The big achievement of "classical" computing is that the results are reliably error free. We have still some known issues eg. with floating point math and bad blocks on disk / bit flipping etc. but these are observable and we can handle / avoid them. Generally "non-ai-computing" was made so reliable, that we can depend on it for many very important things. This came not by accident but was created by a lot of people who put a lot of resources into research to achieve that result.
LLMs introduce a level of uncertainty and unreliability into computing that makes them practically useless.
Because if you have enough knowledge to verify the result and AI is only quicker in producing the result, what is the point then putting so much resources in it (besides making money by re-centralizing computing, of course). Verifying a lot of results that have been produced quicker is still slow, so the people who are now just AI verifiers should just produce the results themselves, makes the whole process quicker.
AI is only of value if it can produce results about things that you or your organization does not know anything about. But these results you can not verify and therefore potentially wrong results can be fatal for you, your organization and all the people that are affected by actions generated based on these wrong results.
Many people have already been killed because decision makers are not able to follow that very simple logic.
So we can still create "interesting and enjoyable results", but finally it is a gigantic miss-allocation of resources of historic idiocy. It fits, of course, very well in a timeline where grifters are on top of societies around the world.
It is a fundamentally wrong path that should not be followed and scientists around the world should articulate exactly that instead of producing marketing blog posts for a system with such fatal inherent issues.

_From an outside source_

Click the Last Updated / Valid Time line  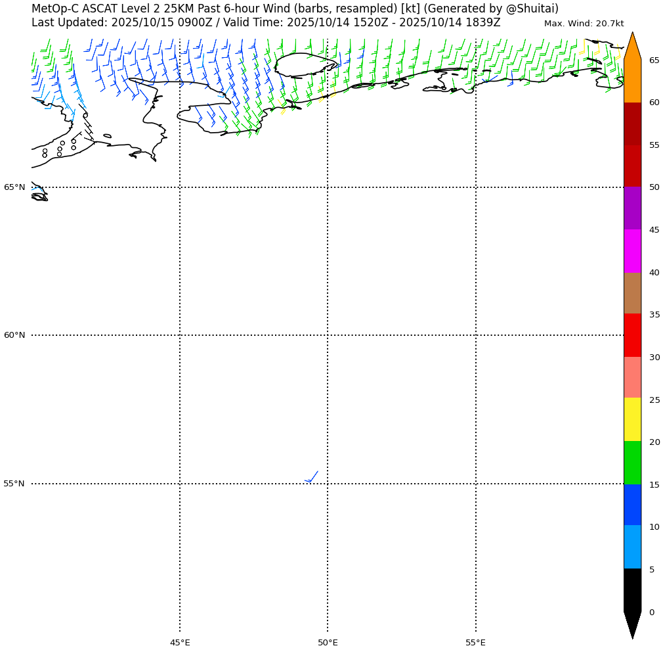pyautogui.click(x=266, y=23)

We're trying for curious conversation here, and you've clearly got something interesting to say, but when you put it this aggressively, curiosity gets fried (https://hn.algolia.com/?dateRange=all&page=0&prefix=true&que...)

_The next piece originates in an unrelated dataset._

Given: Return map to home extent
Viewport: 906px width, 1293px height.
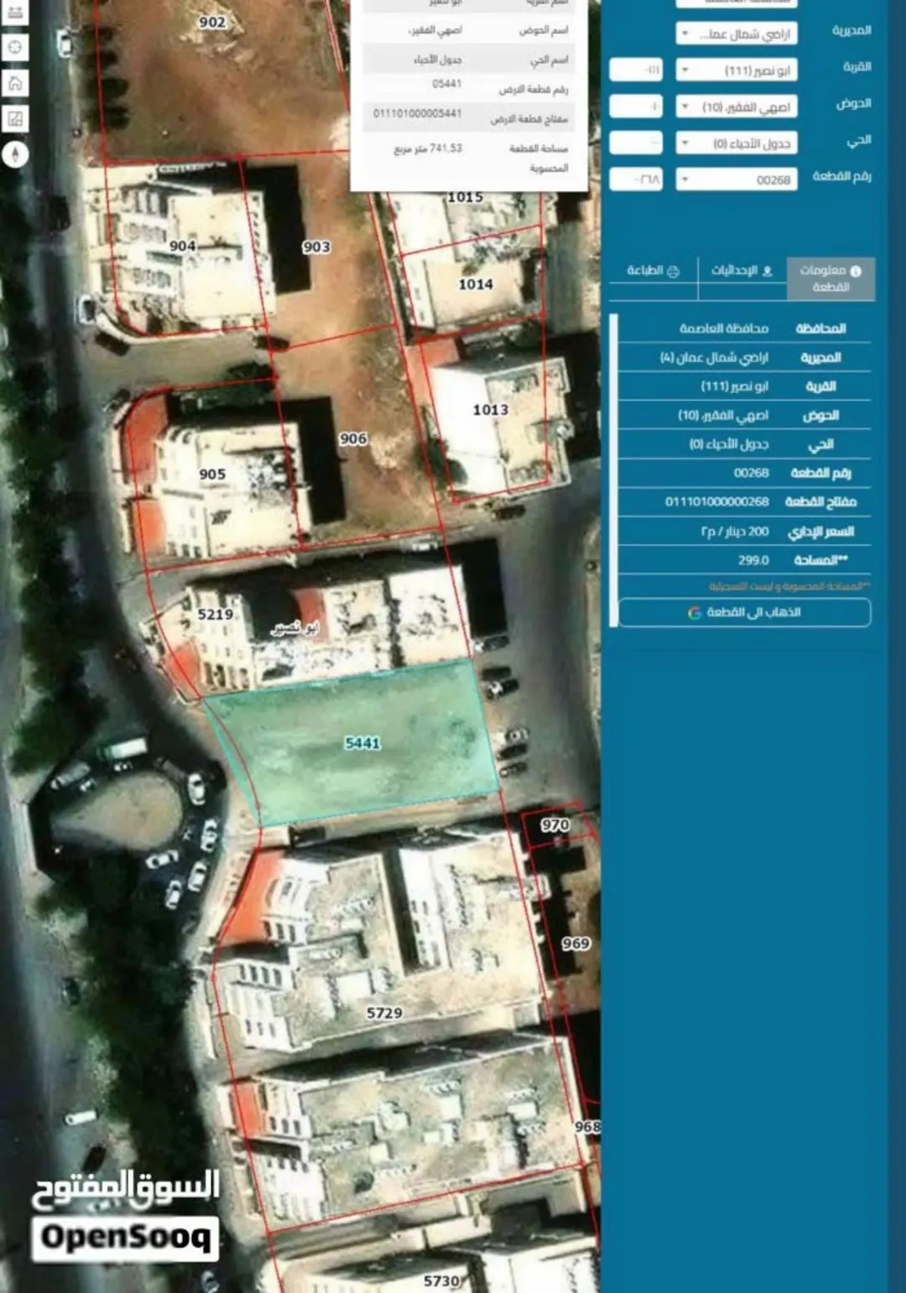Looking at the screenshot, I should coord(15,83).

Maybe if you find AI to be doing stuff you find impressive, the stuff you were doing wasn't that impressive? Worth ruminating on your priors at least.
For those that don't know, this is Timothy Gowers. He is one of the most accomplished mathematicians in the world. Like Terence Tao, he is considered one of the world leaders in mathematics and tends to have good judgement in where the field is going.

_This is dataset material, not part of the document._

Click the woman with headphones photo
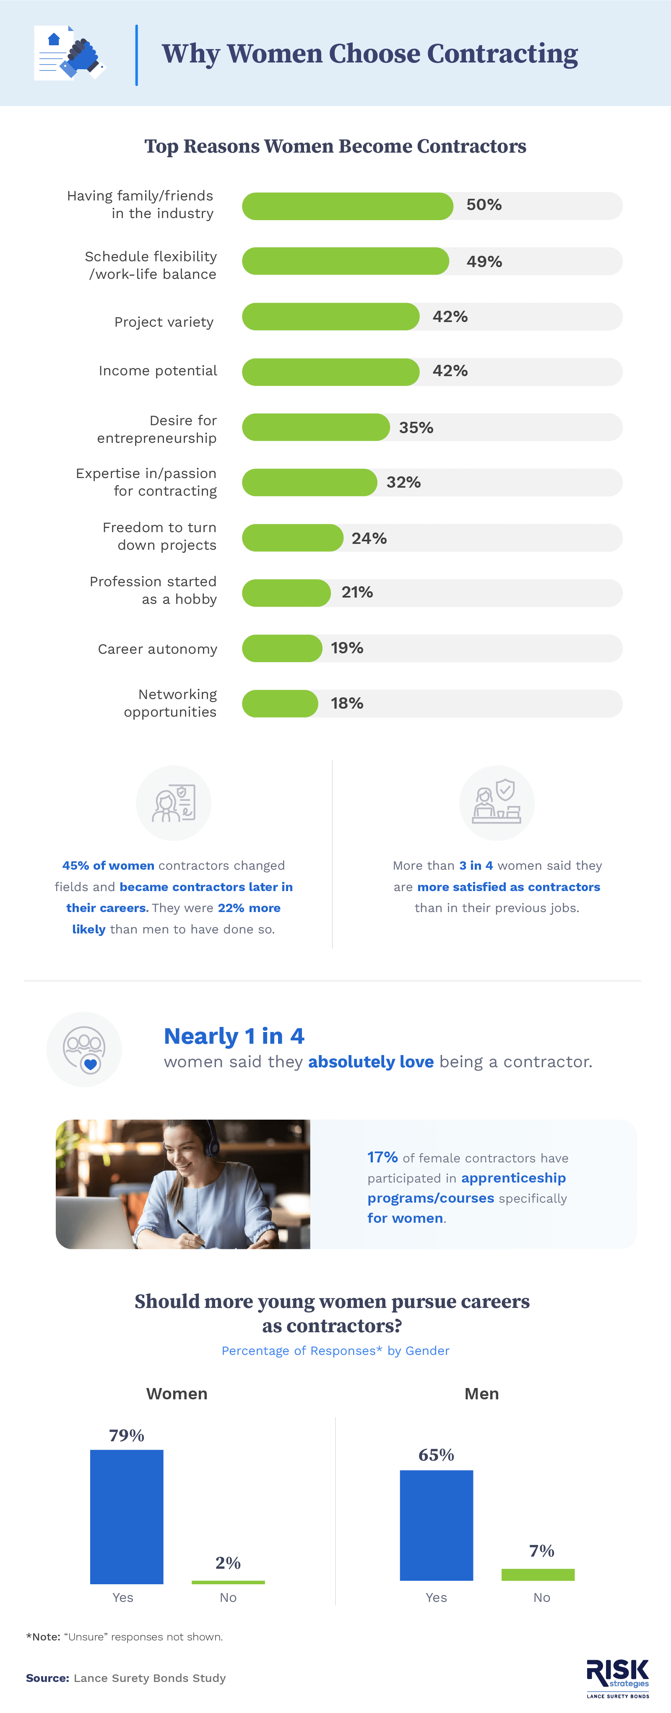This screenshot has height=1713, width=671. 183,1184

Even without that knowledge, no, this article is certainly not AI generated. It has none of the tells.
Creativity is connecting ideas from different domains and see if something from one field applies to another. I do think AI is overhyped generally; but a major benefit from AI could be that after ingesting all the existing human knowledge (something no single human can ever hope to achieve) it would "mix and connect" it and come up with novel insights.
Most published research sits ignored and unread; AI can uncover and use everything.
That's true. The question is whether the produced pattern has any value. LLMs are incapable of determining this, and will still often hallucinate, and make random baseless claims that can convince anyone except human domain experts. And that's still a difficult challenge: a domain expert is still needed to verify the output, which in some fields is very labor intensive, especially if the subject is at the edge of human knowledge.
The second related issue is the lack of reproducibility. The same LLM given the same prompt and context can produce different results. This probability increases with more input and output tokens, and with more obscure subjects.
The tools are certainly improving, but these two issues are still a major hurdle that don't get nearly as much attention as "agents", "skills", and whatever adjacent trend influencers are pushing today.
And can we please stop calling pattern matching and generation "intelligence"? This farce has gone on long enough.
thats literally what an IQ test tests - abstract pattern matching. but I guess you dont like IQ tests either
Also, I do not like IQ tests either (having taken one myself). They are unbelievably boring, pointless, and measure more than just "intelligence."